### SELECTED PASSAGE
With lyrics written by Piaf herself, "La Vie En Rose" is surely the best-known and most-loved song in her repertoire. First released in 1946, this tiny masterpiece would go on to become a worldwide hit and an essential piece of the popular music canon. La Vie en Rose was the title of the critically-acclaimed 2007 Edith Piaf biopic, which starred the delightful Marion Cotillard as the legendary singer, a role which won her an Academy Award.

"Non, Je Ne Regrette Rien"

Written by composer Charles Dumont and lyricist Michel Vaucaire, "Non, Je Ne Regrette Rien," which translates to "No, I regret nothing," was recorded by Piaf in 1960, after she had declared her intent to retire. The free-spirited songstress, whose life was filled with scandal and drama, heard the song and identified with it so fiercely that she came out of her (albeit short-lived) retirement to record it. This song has remained popular in the pop culture cloud for over 50 years, being regularly covered, used in advertisements and films (notably 2010's Inception), and is the most popular non-classical track chosen by contributors to long-time BBC4 radio program "Desert Island Discs."

"Hymne a L'Amour"

Edith Piaf wrote the lyrics to this dramatic torch song about the love of her life, boxer Marcel Cerdan, just months before his death in a plane crash in October of 1949. The music was composed by frequent Piaf collaborator Marguerite Monnot. The song has been popularly covered by many artists, including Josh Groban and Japanese pop star Hikaru Otada.

"Padam... Padam"

Sort of a meta-earworm, "Padam... Padam" is a song about a song that's stuck in your head which, indeed, gets stuck in your head every time you listen to it. A metaphor for something (some people say "Padam" is the heartbeat of your lover, others say it's the buzz of the city of Paris itself, and still others assert that it was simply Piaf's favorite nonsense syllable to insert when she couldn't remember the words to a song), this waltz really captures a certain classic Parisian dancehall feeling.

"Milord"

### EXERCISE PROMPT
Carry on the piece about Edith Piaf's best-known songs, starting with the entry under its final heading, "Milord".

### AVAILABLE DATA
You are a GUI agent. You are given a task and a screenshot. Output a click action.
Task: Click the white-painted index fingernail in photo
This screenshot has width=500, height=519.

### RESULT OF THE TASK
This famous number, which tells the tale of a woman of the night who falls in love with an upper-class gentleman who she sees on the street, was written by lyricist Georges Moustaki and composer Marguerite Monnot. It's written very much as a performance tune for the cabaret, with part of the song being performed in a danceable upbeat bal-musette-influenced style, with breaks for dramatic rubato segments. Though not as famous as many of her other songs, the faster-timed melody is immediately recognizable.

"Jezebel"

Most of Edith Piaf's most famous songs were eventually translated from their original French into multiple languages to be covered by international artists, but "Jezebel" was actually originally an English-language song, written by American songwriter Wayne Shanklin and first made into a hit by Frankie Laine. The lyrics, taking their title from the biblical Jezebel, speak of a heartbreaking woman who breaks the narrator's heart. Piaf's version, which was translated by Charles Aznavour, is both dramatic and playful, and almost sounds as though she's singing it to herself, rather than to some outside temptress.

"Les Trois Cloches"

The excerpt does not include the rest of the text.